— Begin DATA SUPPLIED —

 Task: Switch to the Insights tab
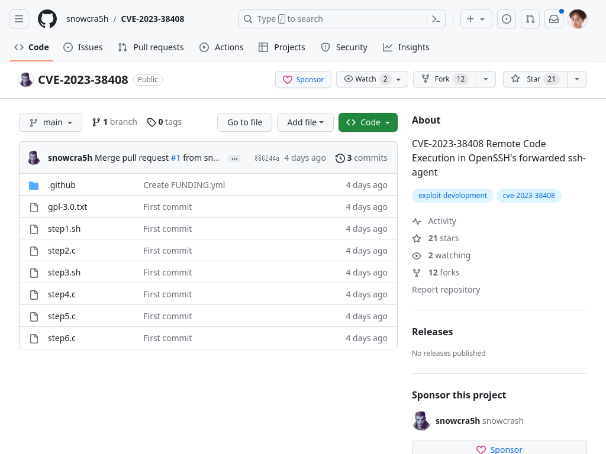(406, 47)
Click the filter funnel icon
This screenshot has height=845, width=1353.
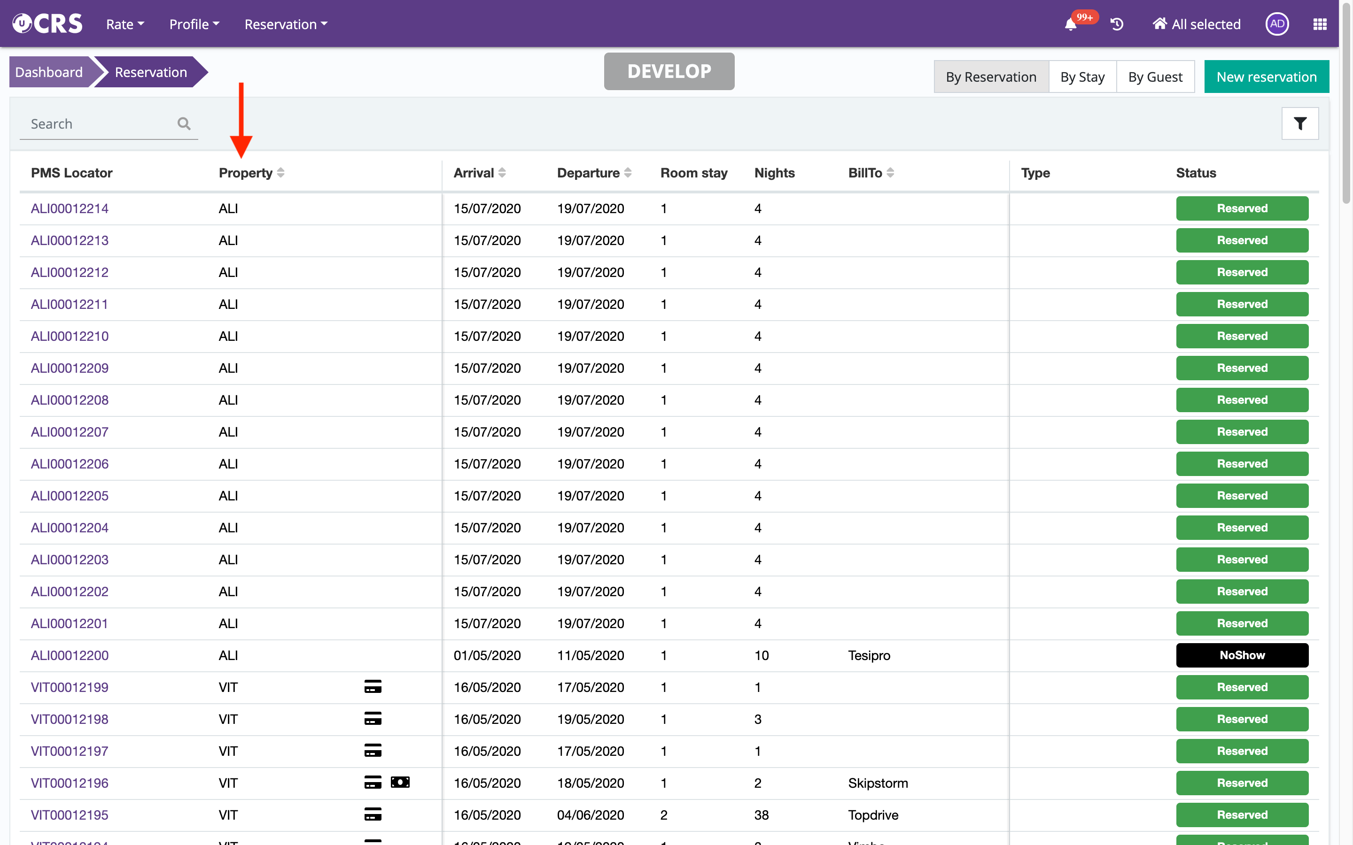point(1300,124)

— End DATA SUPPLIED —

**THE EXERCISE**
Rewrite all the entries above with "Click" replaced by "Tap" and nothing else changed, and leave the pictures out.

**WRITTEN ANSWER**
 Task: Switch to the Insights tab
(406, 47)
Tap the filter funnel icon
This screenshot has height=845, width=1353.
point(1300,124)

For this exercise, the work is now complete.